Definitive clinical guidelines for the screening and management of individuals with germ line CEBPA mutations do not currently exist. Thus, our care of this patient was informed by existing literature and expert opinion in the field of AML predisposition syndromes. Given accumulating evidence that patients with familial CEBPA AML have a good prognosis with chemotherapy alone, we chose to forego allogeneic stem cell transplant in first CR.9  However, should she relapse and require an allogeneic stem cell transplant, knowledge of her family’s mutation status is critical to exclude carriers as potential stem cell donors because donor-derived AML has been reported.22  With regards to the management of unaffected family members, proposed recommendations highlight the importance of pre- and posttest genetic counseling, with formulation of a surveillance plan for those who test positively.23,24  In this case, both confirmed carriers have had genetic counseling and are being monitored with complete blood counts every 6 months, whereas our patient and her husband have declined testing for the mutation in their 3 healthy children.

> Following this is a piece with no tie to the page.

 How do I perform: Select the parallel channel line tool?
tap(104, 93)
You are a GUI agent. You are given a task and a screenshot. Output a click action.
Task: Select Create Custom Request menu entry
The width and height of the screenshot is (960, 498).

The authors extend a heartfelt thank you to the patient and her family members who made this work possible.

This work was supported by startup funding from the Division of Hematology/Oncology at the University of Rochester Medical Center.

Contribution: J.R. drafted the initial manuscript; M.B. and U.S. prepared DNA samples for WES; P.G.R. conducted Sanger sequencing of CEBPA; A.I. cultured skin fibroblasts; J.R.M., A.C., and J.M.A. conducted WES and analysis; G.F. revised the manuscript; J.H.M. conceptualized and designed the study and reviewed and revised the manuscript; and all authors approved the final manuscript as submitted and agree to be accountable for all aspects of the work.

Conflict-of-interest disclosure: The authors declare no competing financial interests.